⟨

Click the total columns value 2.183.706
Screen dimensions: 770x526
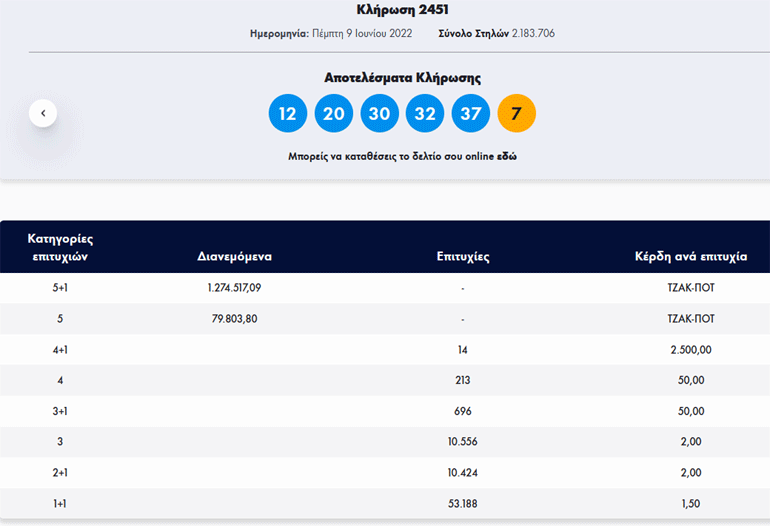click(532, 34)
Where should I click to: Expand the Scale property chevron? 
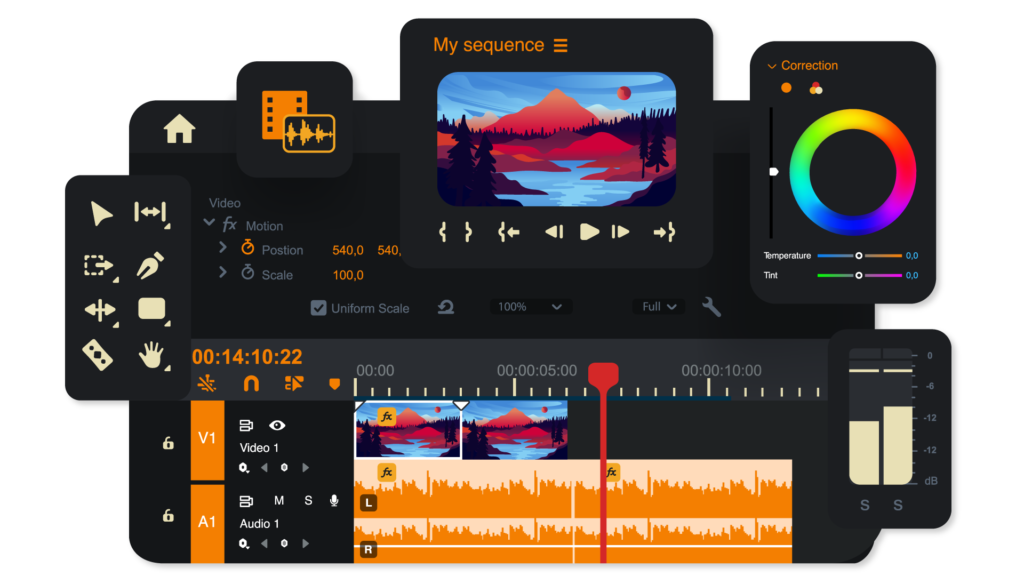[223, 273]
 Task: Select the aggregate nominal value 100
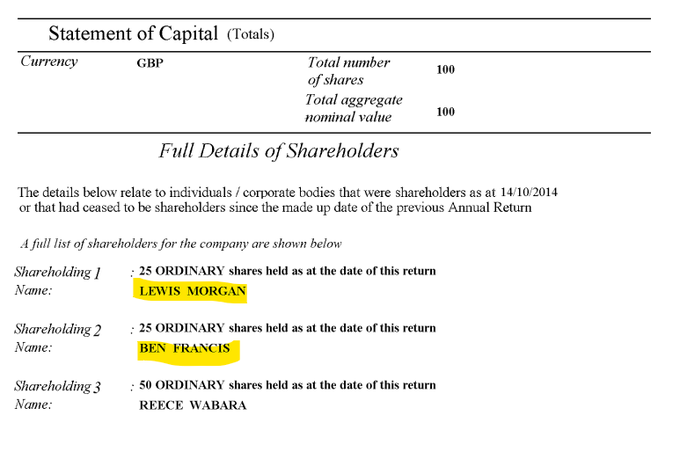coord(445,112)
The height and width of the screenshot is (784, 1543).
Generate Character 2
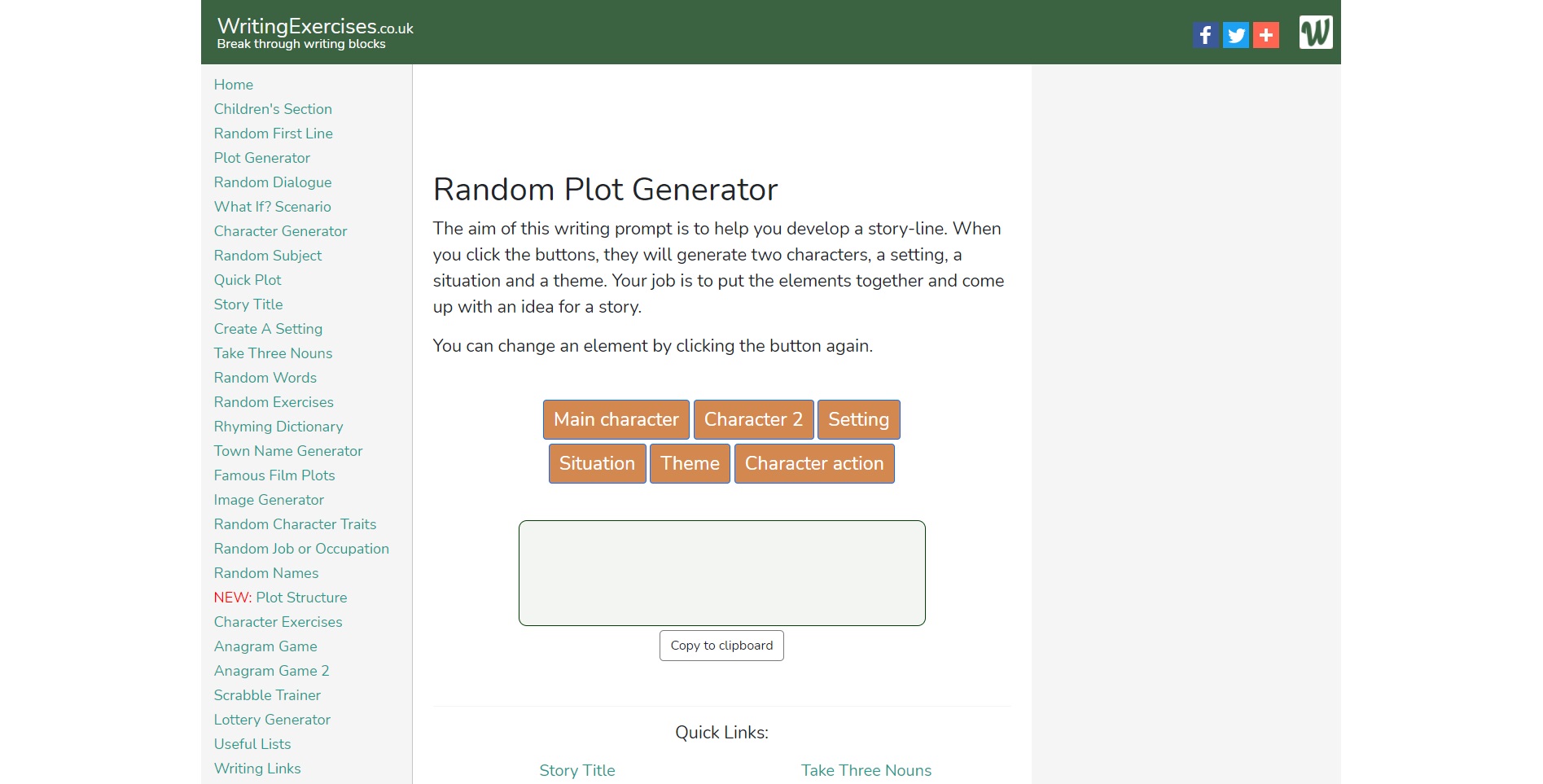753,419
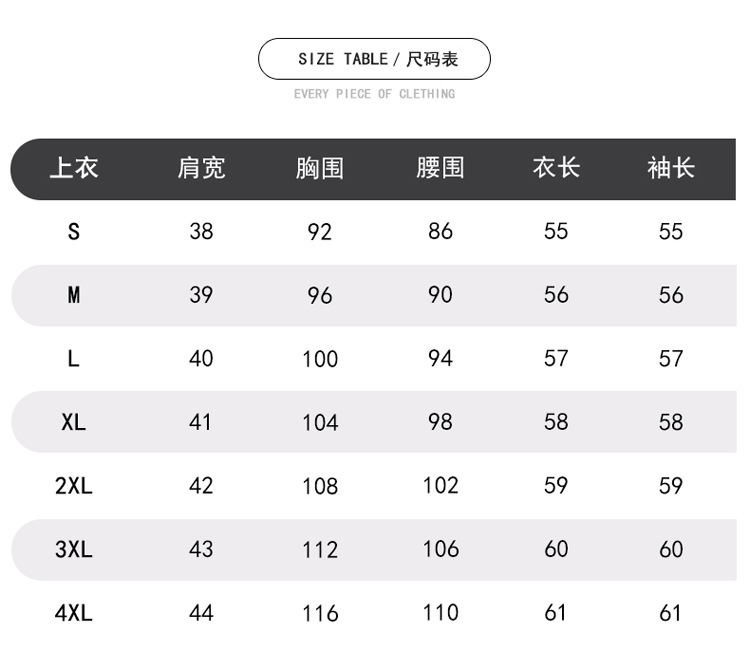The height and width of the screenshot is (670, 750).
Task: Select the 肩宽 column header
Action: pos(201,168)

⟩

Written request:
Can you reproduce every line of the material above word for word, omitting the pictures?

Solution for this problem:
Click the total columns value 2.183.706
Screen dimensions: 770x526
click(532, 34)
Where should I click to: Expand the Scale property chevron? 
[223, 273]
 Task: Select the aggregate nominal value 100
coord(445,112)
The height and width of the screenshot is (784, 1543).
Generate Character 2
753,419
The height and width of the screenshot is (670, 750).
Task: Select the 肩宽 column header
Action: pos(201,168)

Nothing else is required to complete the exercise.